Domingos’s book “The Master Algorithm: How the Quest for the Ultimate Learning Machine Will Remake Our World” is one of the books which Bill Gates recommends in order to understand Artificial Intelligence.
To get up to speed on artificial intelligence, Microsoft cofounder and philanthropist Bill Gates recommends Nick Bostrom’s Superintelligence and Pedro Domingos’s The Master Algorithm.
In the world’s top research labs and universities, the race is on to invent the ultimate learning algorithm: one capable of discovering any knowledge from data, and doing anything we want, before we even ask.
In The Master Algorithm, Pedro Domingos lifts the veil to give us a peek inside the learning machines that power Google, Amazon, and your smartphone. He assembles a blueprint for the future universal learner-the Master Algorithm-and discusses what it will mean for business, science, and society. If data-ism is today’s philosophy, this book is its bible.
Machine learning is the automation of discovery, and it is responsible for making our smartphones work, helping Netflix suggest movies for us to watch, and getting presidents elected. But there is a push to use machine learning to do even more—to cure cancer and AIDS and possibly solve every problem humanity has.
Domingos is at the very forefront of the search for the Master Algorithm, a universal learner capable of deriving all knowledge—past, present and future—from data. In this book, he lifts the veil on the usually secretive machine learning industry and details the quest for the Master Algorithm, along with the revolutionary implications such a discovery will have on our society.
Domingos writes: “If it exists, the Master Algorithm can derive all knowledge in the world—past, present, and future—from data. Inventing it would be one of the greatest advances in the history of science.”

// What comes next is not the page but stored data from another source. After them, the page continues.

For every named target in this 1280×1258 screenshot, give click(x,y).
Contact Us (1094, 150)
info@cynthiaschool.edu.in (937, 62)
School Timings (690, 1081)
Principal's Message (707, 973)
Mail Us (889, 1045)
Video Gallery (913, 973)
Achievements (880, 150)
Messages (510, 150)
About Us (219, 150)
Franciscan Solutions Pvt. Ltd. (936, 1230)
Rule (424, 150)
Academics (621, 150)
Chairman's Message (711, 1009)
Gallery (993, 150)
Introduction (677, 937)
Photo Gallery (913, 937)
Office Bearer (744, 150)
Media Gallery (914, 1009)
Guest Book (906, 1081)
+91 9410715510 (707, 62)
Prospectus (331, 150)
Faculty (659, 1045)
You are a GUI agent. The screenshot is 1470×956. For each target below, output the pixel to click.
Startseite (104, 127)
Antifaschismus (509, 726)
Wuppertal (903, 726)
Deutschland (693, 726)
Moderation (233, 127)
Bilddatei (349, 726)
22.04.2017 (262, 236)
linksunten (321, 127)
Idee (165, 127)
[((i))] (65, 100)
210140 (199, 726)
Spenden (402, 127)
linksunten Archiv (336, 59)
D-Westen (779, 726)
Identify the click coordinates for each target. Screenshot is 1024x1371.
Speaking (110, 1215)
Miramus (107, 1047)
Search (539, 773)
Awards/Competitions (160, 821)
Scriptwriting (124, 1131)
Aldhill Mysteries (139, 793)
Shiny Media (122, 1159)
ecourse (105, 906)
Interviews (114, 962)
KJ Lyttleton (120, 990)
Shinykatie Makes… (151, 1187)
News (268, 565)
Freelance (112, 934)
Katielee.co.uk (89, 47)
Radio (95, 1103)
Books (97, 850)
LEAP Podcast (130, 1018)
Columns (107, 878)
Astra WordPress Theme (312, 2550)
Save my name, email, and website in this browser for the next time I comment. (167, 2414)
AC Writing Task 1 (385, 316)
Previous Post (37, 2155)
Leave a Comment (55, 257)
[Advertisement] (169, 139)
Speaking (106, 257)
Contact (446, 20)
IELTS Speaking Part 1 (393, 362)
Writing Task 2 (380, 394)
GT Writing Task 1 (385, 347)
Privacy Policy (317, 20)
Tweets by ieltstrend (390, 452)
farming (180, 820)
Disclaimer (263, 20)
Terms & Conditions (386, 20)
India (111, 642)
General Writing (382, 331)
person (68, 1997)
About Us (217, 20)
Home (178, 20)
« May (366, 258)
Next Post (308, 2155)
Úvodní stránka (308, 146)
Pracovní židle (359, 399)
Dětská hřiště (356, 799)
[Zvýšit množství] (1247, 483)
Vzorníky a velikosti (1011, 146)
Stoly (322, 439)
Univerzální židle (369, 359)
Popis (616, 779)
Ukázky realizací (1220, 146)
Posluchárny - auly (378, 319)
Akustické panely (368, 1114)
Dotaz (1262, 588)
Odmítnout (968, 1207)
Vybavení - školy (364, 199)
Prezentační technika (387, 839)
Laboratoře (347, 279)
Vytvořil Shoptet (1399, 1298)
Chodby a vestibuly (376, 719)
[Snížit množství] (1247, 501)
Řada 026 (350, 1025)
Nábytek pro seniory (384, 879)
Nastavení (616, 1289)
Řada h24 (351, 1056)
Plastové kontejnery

Pedro Domingos is a professor of computer science at the University of Washington and the author of “The Master Algorithm”. He is a winner of the SIGKDD Innovation Award, the highest honor in data science. He is a Fellow of the Association for the Advancement of Artificial Intelligence, and has received a Fulbright Scholarship, a Sloan Fellowship, the National Science Foundation’s CAREER Award, and numerous best paper awards.
He received his Ph.D. from the University of California at Irvine and is the author or co-author of over 200 technical publications. He has held visiting positions at Stanford, Carnegie Mellon, and MIT. He co-founded the International Machine Learning Society in 2001. His research spans a wide variety of topics in machine learning, artificial intelligence, and data science, including scaling learning algorithms to big data, maximizing word of mouth in social networks, unifying logic and probability, and deep learning.